Required work: Restate word for word the span that opens with the line containing "The image size is (1120, 686)." and closes with the final line of the data; give only those lines.

(Saved entries)
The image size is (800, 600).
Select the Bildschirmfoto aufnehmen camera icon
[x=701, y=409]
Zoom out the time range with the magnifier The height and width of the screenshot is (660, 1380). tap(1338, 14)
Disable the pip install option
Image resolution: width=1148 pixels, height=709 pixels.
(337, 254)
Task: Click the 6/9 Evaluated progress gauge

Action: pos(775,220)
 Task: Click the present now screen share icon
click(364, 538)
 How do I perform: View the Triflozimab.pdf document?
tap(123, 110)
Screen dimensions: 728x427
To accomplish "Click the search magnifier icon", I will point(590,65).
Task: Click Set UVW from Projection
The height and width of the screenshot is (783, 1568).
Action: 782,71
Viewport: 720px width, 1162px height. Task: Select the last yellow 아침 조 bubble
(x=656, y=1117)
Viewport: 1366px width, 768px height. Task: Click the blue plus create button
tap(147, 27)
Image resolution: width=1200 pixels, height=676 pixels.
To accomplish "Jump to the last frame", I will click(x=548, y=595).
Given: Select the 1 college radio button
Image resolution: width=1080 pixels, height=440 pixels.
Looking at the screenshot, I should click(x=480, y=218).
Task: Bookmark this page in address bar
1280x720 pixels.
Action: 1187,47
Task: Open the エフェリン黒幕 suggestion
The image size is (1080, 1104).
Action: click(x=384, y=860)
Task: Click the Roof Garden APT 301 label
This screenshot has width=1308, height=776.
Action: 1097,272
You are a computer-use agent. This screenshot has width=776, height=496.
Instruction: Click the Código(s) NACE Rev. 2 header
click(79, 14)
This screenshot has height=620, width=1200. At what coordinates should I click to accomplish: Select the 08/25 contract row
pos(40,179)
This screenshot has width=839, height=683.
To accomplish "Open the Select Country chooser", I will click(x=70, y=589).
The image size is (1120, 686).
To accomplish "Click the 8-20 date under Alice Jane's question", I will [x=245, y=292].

Your solution:
The image size is (1120, 686).
To accomplish "Click the 8-20 date under Alice Jane's question", I will [x=245, y=292].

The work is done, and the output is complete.